- _What is being asked_: The answer must consist of each line of the records below that contains the string "question".

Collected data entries
>>
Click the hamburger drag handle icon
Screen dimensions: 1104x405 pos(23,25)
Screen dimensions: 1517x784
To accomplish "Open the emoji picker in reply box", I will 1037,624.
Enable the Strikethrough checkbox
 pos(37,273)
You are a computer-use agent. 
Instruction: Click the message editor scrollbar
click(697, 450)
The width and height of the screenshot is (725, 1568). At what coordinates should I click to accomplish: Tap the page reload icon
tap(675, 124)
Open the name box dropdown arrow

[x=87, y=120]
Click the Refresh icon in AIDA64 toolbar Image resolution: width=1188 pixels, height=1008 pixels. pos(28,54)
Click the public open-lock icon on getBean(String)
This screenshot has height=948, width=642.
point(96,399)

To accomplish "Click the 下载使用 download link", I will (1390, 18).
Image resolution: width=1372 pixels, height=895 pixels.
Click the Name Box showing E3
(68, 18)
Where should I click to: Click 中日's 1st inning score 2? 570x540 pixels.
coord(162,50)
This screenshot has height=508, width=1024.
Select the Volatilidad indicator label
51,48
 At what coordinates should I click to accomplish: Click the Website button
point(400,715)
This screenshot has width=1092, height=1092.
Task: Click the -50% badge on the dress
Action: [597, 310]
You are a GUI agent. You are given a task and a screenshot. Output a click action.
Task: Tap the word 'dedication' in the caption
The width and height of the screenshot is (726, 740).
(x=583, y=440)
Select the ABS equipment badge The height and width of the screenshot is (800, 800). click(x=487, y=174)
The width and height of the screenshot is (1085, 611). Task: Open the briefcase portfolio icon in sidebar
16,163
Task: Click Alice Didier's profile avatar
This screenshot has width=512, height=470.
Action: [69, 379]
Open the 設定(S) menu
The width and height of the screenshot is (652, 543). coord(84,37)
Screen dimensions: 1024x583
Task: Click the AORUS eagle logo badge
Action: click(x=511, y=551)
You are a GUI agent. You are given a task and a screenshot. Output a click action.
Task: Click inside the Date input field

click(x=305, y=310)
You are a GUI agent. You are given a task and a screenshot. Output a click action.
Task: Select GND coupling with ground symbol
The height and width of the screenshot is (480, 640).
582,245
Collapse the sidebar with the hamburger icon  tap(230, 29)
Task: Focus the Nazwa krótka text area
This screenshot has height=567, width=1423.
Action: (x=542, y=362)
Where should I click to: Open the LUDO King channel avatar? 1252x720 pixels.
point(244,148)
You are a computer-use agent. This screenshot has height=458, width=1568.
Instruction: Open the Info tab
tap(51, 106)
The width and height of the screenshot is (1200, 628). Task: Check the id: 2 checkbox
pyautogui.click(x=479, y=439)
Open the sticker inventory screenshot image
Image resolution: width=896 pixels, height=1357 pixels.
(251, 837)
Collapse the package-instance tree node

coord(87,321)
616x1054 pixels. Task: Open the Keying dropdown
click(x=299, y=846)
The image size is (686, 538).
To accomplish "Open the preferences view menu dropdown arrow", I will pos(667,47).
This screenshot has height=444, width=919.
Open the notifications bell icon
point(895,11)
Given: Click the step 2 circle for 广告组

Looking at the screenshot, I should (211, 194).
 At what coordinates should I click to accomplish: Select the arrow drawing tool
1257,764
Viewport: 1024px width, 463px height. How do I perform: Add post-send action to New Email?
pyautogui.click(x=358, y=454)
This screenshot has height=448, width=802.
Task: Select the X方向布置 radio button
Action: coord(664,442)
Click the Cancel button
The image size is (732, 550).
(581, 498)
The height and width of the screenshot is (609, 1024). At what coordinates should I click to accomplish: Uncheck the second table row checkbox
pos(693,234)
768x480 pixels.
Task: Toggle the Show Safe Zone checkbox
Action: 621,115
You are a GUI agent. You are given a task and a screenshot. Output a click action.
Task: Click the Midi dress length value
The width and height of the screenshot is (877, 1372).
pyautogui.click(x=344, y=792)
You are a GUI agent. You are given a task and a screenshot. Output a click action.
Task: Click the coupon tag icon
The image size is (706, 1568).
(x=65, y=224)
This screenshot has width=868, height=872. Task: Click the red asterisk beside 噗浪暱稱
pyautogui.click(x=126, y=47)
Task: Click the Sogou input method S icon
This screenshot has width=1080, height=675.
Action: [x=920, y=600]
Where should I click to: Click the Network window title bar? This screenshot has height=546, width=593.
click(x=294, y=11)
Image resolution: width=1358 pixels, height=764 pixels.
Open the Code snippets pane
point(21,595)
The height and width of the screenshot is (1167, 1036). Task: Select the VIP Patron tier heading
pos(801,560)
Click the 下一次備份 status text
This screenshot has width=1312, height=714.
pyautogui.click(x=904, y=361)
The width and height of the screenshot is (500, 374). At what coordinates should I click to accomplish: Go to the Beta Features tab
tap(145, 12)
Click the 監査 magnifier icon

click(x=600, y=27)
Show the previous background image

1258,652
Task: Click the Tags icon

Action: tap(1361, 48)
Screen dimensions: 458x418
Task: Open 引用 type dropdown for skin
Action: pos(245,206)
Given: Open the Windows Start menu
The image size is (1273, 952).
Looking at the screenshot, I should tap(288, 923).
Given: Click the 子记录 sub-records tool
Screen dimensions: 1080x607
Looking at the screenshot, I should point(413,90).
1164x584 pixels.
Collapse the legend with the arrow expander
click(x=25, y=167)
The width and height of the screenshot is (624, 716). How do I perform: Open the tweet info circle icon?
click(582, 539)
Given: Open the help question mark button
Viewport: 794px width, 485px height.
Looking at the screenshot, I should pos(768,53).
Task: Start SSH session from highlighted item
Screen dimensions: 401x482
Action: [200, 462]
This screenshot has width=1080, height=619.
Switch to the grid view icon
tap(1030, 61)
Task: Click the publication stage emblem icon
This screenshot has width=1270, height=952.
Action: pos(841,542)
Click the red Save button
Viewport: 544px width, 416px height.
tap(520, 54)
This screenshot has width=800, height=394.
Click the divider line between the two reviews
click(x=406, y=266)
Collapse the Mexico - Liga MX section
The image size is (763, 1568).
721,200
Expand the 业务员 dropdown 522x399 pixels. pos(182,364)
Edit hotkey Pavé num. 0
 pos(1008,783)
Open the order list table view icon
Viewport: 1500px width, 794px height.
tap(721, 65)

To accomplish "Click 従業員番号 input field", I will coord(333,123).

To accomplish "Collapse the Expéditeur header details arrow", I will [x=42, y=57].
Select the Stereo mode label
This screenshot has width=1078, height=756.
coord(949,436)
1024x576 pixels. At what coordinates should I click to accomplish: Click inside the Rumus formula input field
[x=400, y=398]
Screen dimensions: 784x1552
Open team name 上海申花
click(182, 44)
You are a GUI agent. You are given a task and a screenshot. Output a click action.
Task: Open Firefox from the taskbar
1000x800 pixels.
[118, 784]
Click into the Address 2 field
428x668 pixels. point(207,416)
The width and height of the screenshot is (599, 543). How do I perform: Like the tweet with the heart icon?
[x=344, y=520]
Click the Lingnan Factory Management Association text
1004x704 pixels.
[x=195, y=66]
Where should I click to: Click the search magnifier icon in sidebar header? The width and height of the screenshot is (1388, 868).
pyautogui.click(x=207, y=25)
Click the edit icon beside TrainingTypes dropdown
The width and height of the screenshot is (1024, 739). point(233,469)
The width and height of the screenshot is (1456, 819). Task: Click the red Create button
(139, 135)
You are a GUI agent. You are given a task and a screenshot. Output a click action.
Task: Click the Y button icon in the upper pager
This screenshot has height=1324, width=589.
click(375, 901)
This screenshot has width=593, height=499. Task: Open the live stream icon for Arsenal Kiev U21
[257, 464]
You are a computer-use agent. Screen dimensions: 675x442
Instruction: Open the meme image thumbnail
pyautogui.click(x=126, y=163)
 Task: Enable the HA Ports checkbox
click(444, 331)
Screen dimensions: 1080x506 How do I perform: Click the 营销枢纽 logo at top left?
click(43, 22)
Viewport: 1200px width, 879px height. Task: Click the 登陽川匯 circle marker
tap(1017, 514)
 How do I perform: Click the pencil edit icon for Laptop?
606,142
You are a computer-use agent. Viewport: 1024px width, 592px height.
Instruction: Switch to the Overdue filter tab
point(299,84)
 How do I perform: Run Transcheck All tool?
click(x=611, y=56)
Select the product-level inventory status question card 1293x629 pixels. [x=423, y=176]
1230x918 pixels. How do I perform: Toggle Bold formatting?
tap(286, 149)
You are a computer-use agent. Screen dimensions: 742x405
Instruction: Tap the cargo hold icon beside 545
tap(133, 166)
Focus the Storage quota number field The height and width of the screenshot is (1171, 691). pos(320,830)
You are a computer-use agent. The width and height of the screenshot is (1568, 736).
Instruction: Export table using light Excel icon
<<
- _Solution for this exercise_:
Given: Open the help question mark button
Select the product-level inventory status question card 1293x629 pixels. [x=423, y=176]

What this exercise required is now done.